Xi touted the assistance China has provided other countries during the pandemic and urged similar multilateral cooperation on globalization, sustainable development, climate change, technological development, and international diplomacy. In one lengthy passage of his speech, he said China will “think and act with more openness with regard to international exchange and cooperation on science and technology,” without dwelling on any lack of openness his government might have displayed thus far.
“There is only one Earth and one shared future for humanity. As we cope with the current crisis and endeavor to make a better day for everyone, we need to stand united and work together. We have been shown time and again that to beggar thy neighbor, to go it alone, and to slip into arrogant isolation will always fail. Let us all join hands and let multilateralism light our way toward a community with a shared future for mankind,” Xi concluded.
The Wall Street Journal (WSJ) saw Xi’s speech as “a veiled warning against the new Biden administration’s preparations to rally allies to challenge Beijing on a range of issues.”
“In urging multilateral engagement to discuss disagreements, Mr. Xi offered no initiatives to address Western criticisms of Chinese policies in such areas as trade, human rights and the military,” the WSJ noted, wondering how the speech would play in world capitals where anger still “simmers” over China’s obfuscations over the coronavirus.
The WSJ also observed that Xi’s globalist speech to the World Economic Forum was quite different from the triumphalist tone he takes in China, where he claims the pandemic indisputably proved the “superiority of the Chinese model” and has weakened the Western world enough to advance Beijing’s plans of global supremacy by several years.
CNBC reviewed Xi’s speech as a gambit to position China as “the world’s indispensable economy” and send a few warning messages to the incoming U.S. administration.
Predicting 2021 might be “more the year of Xi Jinping than of Joe Biden,” CNBC noted Xi is “leveraging the centennial of his Communist Party and China’s emergence as the first major economy to return to growth after Covid-19 [Chinese coronavirus] to strengthen his individual authority, to tighten the party’s unrivalled control, and to accelerate China’s rise and increased global influence through new investment and trade deals.”
“The world won’t like all of what it sees, but Chinese officials are drawing the comparison of their economic resilience and political stability in 2020 with the dramatic dysfunctions of American democracy and the reality that the pathogen China unleashed has been far less effectively managed, and thus far more damaging, in the United States,” CNBC speculated.
Xi’s call for a global reset at Davos was explicitly made on China’s terms, as he offered only the tiniest and most heavily veiled acknowledgments of his government’s misdeeds and explicitly demanded the world accept Beijing’s political narrative of the coronavirus.

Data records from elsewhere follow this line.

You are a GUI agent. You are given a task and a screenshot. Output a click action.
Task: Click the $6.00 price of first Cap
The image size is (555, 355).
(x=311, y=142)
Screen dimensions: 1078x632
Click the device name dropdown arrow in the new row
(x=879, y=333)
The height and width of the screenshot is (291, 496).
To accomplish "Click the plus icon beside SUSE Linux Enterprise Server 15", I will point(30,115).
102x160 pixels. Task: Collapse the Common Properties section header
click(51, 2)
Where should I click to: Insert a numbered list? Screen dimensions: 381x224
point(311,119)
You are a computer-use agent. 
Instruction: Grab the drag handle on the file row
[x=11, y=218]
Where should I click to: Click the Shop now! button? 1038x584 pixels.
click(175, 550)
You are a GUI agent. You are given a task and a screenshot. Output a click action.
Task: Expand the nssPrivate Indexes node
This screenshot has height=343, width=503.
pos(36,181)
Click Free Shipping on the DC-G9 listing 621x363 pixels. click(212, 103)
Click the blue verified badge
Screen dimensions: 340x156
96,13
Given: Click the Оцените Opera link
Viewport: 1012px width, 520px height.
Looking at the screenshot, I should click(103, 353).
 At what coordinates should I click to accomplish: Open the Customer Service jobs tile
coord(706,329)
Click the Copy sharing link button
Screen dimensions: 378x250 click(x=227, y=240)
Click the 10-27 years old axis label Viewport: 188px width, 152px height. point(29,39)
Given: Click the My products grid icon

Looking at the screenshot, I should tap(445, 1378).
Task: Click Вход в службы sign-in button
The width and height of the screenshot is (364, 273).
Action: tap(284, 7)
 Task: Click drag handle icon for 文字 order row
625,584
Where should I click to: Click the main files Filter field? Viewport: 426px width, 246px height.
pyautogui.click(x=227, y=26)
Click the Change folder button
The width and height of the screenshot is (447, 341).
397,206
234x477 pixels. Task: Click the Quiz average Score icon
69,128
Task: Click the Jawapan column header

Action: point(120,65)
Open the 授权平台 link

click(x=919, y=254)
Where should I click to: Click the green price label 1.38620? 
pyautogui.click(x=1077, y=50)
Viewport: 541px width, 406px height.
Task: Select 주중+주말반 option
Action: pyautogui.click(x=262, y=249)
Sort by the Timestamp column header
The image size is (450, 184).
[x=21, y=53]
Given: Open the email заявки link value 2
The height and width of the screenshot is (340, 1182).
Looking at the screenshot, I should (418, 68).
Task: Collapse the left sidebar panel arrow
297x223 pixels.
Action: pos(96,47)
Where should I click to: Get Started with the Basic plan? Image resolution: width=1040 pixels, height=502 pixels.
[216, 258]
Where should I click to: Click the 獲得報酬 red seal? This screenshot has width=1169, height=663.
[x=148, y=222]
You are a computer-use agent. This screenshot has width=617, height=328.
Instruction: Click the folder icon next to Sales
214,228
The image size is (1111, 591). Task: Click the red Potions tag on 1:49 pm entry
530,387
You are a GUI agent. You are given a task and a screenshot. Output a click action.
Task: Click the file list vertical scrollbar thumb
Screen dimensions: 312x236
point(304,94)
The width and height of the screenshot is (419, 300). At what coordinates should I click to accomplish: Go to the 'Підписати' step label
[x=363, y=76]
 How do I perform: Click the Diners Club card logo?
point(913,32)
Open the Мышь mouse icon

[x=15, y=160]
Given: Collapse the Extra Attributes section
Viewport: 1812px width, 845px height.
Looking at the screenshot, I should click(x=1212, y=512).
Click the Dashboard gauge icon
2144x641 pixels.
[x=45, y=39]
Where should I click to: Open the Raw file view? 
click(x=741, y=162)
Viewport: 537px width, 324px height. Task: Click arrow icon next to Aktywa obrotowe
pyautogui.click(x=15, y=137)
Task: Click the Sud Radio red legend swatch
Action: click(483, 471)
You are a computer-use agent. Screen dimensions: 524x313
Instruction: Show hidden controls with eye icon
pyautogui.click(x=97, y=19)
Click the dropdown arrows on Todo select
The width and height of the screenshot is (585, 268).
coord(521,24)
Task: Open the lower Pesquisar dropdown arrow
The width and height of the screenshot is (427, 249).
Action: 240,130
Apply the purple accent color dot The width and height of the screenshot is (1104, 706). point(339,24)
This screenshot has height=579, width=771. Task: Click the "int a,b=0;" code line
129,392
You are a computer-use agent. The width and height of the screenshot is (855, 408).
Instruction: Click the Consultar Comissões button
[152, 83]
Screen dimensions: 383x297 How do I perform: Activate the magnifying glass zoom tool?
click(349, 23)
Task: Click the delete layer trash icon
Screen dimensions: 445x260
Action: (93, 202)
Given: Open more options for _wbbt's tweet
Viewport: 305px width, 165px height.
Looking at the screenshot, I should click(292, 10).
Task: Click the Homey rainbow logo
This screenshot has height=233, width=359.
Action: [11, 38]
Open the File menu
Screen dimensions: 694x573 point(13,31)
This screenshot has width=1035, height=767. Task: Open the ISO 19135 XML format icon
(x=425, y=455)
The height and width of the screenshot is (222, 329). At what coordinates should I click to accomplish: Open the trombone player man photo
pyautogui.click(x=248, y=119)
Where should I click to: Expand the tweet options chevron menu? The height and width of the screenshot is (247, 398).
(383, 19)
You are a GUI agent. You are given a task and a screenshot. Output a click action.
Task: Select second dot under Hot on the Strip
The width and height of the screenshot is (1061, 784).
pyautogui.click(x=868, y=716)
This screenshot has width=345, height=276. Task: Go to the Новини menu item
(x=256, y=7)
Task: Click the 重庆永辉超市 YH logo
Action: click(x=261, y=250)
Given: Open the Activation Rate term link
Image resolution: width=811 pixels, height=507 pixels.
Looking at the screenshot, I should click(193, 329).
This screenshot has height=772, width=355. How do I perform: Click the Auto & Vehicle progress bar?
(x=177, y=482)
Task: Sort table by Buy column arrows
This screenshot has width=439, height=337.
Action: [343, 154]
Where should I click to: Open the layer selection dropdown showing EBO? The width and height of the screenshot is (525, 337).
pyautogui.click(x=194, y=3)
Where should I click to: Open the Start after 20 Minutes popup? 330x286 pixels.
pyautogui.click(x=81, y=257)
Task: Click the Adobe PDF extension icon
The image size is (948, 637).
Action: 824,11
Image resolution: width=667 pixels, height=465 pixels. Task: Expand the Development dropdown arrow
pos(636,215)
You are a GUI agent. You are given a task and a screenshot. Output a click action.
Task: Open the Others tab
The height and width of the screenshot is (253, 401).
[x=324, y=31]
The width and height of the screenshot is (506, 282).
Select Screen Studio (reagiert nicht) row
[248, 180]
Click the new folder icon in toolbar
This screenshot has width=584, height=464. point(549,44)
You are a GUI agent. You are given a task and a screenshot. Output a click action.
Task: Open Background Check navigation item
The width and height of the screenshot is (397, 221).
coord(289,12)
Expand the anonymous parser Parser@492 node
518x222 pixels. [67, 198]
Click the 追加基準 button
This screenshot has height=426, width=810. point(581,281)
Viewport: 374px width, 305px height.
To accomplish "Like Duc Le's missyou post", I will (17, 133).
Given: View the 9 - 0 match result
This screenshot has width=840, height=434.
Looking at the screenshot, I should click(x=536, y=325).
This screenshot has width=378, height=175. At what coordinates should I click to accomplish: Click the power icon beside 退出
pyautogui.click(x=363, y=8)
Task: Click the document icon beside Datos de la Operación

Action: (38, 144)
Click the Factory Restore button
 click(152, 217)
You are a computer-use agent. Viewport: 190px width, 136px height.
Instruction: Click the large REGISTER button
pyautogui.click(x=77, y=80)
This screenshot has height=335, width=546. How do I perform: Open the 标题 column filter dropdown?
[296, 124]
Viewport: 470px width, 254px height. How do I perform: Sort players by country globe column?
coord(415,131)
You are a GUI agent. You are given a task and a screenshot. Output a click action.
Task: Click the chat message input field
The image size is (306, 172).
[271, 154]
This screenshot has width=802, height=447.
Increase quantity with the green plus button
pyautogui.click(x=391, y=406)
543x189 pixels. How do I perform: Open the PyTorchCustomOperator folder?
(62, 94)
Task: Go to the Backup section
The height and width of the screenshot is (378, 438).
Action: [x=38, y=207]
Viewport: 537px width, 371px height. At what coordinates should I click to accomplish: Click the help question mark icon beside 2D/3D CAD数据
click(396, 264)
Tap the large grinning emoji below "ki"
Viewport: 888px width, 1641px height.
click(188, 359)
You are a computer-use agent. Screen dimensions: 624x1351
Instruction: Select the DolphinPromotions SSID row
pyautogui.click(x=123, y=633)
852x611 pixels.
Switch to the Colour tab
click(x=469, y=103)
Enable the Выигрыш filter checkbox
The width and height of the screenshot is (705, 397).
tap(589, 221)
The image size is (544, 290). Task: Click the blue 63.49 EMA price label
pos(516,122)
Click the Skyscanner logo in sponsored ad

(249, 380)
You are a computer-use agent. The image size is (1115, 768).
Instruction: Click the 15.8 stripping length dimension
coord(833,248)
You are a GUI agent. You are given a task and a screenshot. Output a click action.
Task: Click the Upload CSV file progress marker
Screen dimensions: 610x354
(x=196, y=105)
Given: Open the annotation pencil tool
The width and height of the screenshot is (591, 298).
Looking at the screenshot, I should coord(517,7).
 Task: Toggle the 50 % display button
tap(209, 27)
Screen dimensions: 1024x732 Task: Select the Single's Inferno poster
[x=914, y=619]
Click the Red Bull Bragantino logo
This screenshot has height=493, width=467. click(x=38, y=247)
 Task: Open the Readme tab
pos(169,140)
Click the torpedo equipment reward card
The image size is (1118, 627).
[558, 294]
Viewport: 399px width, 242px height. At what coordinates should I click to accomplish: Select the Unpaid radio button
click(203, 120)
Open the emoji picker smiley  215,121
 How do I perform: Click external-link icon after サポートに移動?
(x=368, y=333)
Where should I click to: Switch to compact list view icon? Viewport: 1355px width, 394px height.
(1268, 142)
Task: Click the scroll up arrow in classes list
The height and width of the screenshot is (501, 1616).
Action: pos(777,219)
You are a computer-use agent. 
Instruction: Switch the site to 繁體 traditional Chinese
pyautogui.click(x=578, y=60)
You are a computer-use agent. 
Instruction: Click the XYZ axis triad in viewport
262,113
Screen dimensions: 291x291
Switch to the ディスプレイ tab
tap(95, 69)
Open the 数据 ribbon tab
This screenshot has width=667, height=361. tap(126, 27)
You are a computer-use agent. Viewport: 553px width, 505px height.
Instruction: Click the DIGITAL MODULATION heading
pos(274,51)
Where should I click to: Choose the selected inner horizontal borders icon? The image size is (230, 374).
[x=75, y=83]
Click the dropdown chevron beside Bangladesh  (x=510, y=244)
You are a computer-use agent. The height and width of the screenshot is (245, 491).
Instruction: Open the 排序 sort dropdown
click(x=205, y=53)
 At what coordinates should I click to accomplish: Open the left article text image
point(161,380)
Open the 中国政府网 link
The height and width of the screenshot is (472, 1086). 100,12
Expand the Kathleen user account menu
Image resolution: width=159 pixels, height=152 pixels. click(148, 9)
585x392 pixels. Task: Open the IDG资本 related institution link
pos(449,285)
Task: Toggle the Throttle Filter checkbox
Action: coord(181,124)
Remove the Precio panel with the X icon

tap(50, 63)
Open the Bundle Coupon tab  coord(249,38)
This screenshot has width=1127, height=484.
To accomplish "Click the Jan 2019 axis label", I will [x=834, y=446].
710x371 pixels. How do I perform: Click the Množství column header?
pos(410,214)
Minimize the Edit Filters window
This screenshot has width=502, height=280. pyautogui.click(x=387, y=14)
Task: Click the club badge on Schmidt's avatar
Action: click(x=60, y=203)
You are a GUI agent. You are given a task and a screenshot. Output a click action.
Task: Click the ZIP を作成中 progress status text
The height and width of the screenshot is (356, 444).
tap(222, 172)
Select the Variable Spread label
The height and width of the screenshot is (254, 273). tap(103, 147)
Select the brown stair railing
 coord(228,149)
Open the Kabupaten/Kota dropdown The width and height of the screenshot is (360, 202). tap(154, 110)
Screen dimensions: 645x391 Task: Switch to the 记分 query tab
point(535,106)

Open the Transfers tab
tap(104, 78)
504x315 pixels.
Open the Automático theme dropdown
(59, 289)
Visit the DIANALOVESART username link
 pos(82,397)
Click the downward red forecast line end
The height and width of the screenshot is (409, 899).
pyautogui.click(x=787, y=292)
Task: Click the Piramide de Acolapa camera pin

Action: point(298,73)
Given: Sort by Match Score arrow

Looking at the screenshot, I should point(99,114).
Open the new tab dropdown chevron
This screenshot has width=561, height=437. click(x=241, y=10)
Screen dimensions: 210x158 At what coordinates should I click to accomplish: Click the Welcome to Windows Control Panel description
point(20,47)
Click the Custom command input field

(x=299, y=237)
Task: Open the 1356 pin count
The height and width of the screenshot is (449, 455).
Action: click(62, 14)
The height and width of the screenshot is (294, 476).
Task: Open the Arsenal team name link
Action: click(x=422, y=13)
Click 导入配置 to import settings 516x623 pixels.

The Biden administration has been noncommittal about its plans for handling China, with one notable exception so far: it has been critical of China’s human rights violations, especially with regard to the Uyghur minority. It can be no coincidence that Xi’s speech to the World Economic Forum was most forceful, and most bluntly confrontational, in rejecting the “arrogance” of Western powers presuming to judge Chinese “culture” according to their standards of basic human rights. Xi quite explicitly told the world that if it wants to do business with China, it must stop asking questions about the spread of the Wuhan coronavirus, and stop criticizing how the Chinese Communist Party abuses those who challenge its power.